I don't know if I forgot some parameters, so please enlighten me!
Thanks.
The simplistic argument goes like this: By the binomial theorem $$ (1+x)^{-2} = \sum \binom{-2}{k}x^k = \sum\frac{(-2)^{\underline{k}}}{k!}x^k = \sum\frac{(-1)^k2^{\overline{k}}}{k!}x^k = \sum (-1)^k k $$ Here we use the falling power and rising power notations; $a^{\overline{n}} \equiv a(a+1)\cdots(a+n-1)$.
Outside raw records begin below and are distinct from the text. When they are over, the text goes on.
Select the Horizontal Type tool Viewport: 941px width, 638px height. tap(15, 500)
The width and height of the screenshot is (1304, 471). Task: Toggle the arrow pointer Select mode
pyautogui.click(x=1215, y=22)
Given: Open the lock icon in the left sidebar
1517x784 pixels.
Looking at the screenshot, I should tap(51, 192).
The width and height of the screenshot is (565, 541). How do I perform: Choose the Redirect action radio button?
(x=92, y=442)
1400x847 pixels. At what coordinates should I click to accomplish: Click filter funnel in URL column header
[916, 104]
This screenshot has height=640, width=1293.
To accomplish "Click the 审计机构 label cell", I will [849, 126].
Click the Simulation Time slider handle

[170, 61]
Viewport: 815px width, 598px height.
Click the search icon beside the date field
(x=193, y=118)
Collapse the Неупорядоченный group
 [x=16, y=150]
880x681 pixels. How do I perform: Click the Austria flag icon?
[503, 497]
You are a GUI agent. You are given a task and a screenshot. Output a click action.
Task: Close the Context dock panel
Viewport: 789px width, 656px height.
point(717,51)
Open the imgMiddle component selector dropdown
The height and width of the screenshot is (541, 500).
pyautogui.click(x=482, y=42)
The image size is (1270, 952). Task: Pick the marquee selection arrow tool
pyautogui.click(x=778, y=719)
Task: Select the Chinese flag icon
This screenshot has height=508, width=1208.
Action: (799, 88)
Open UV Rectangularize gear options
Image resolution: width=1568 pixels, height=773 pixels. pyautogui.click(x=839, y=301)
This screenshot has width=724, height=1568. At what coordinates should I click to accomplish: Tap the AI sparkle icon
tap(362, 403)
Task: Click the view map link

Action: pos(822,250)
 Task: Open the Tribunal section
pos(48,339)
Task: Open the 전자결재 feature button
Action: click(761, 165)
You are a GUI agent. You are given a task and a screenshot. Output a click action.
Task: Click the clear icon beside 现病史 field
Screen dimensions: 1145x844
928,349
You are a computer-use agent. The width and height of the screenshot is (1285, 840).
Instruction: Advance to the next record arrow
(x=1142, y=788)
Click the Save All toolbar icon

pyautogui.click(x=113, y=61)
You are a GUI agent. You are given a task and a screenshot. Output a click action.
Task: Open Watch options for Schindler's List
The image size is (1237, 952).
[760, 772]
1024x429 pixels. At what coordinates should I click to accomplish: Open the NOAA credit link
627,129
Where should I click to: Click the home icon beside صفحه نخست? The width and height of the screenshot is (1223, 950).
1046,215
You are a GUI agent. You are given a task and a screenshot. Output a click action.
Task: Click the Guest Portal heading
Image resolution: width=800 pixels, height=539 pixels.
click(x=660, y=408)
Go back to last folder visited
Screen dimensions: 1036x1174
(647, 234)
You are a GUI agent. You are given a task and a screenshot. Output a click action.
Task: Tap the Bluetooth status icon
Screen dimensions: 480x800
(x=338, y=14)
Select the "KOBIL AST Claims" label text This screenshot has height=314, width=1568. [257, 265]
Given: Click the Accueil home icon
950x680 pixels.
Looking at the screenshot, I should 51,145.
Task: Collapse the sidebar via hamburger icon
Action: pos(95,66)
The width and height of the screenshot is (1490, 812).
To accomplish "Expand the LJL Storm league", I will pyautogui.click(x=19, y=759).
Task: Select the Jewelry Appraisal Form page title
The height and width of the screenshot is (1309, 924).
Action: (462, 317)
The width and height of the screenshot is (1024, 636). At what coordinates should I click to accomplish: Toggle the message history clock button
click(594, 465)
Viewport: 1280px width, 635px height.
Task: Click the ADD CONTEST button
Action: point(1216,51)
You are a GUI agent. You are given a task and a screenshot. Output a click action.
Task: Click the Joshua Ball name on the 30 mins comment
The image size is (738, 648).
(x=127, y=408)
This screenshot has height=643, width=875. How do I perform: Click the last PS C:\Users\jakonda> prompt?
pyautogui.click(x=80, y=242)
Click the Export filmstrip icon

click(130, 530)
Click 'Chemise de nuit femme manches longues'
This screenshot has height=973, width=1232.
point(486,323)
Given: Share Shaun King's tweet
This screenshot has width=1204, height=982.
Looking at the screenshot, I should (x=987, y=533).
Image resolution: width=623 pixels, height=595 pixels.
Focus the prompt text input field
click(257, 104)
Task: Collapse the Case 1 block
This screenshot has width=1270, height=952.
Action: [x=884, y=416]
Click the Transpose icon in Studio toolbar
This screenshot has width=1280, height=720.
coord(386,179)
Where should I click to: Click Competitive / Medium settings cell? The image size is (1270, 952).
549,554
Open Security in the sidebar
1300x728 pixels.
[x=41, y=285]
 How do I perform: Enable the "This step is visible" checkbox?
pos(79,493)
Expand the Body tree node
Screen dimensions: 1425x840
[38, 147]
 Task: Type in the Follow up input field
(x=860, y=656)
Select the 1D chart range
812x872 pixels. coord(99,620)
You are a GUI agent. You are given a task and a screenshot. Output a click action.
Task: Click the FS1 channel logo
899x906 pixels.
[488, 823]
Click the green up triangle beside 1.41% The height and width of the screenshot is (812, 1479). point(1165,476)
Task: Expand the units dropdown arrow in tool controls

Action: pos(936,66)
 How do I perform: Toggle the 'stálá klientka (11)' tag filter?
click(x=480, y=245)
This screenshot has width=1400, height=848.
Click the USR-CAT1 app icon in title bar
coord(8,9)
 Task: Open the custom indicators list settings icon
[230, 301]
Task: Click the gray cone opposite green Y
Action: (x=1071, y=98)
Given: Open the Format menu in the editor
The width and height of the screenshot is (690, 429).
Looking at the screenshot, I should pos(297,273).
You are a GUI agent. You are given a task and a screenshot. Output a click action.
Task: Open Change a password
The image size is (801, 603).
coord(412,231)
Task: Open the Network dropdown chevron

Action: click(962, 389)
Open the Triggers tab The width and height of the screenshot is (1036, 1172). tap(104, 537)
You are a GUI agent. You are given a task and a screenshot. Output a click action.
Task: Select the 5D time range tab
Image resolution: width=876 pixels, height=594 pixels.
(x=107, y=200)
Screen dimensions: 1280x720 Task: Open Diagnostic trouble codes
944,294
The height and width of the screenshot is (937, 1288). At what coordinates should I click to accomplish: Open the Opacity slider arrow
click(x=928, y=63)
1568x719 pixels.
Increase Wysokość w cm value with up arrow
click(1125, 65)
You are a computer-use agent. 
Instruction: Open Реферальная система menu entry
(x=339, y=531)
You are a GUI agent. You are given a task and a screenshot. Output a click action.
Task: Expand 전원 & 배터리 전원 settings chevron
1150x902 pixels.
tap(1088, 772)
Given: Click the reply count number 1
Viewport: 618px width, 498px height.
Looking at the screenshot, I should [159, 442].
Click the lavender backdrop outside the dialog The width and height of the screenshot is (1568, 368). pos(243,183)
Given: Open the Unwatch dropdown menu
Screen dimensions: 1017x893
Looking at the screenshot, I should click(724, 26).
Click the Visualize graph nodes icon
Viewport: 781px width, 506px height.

The above expansion is valid and convergent for $|x < 1|$ but the usual analytic continuation trick is to take it as being formally valid for all $x$. This says that formally, when $x=1$, $$ 1 - 2 + 3 -4 + 5 \ldots = (1+1)^{-2} = \frac{1}{4} $$ Now add to that series (again, formallly) $4$ times the series $1+2+3+4+\ldots$ and cleverly place the $n$-th term of the added series under the $2n$-th term of the alternating sign series: $$ -\frac{1}{4} + 4\times(1+2+3+4\ldots) = 1 + (-2+4) + 3 + (-4+8) + 5 + (-6+12) + \ldots \\ = 1+2+3+4+\ldots $$ And now solve algebraically to get $$1+2+3+4+\ldots = -\frac{1}{12} $$
Sheer sophistry? Perhaps, but the same sort of manipulations yield spectacular and important results when working with the analytic continuation of the Zeta function, so one should not write off such techniques out of hand.